_Exercise details_
From the first line to the last, copy the material exactly.

_Data_
--- --- ---

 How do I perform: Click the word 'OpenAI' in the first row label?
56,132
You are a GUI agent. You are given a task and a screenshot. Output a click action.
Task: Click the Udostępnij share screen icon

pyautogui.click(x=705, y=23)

--- --- ---

_Completed task_
 How do I perform: Click the word 'OpenAI' in the first row label?
56,132
You are a GUI agent. You are given a task and a screenshot. Output a click action.
Task: Click the Udostępnij share screen icon

pyautogui.click(x=705, y=23)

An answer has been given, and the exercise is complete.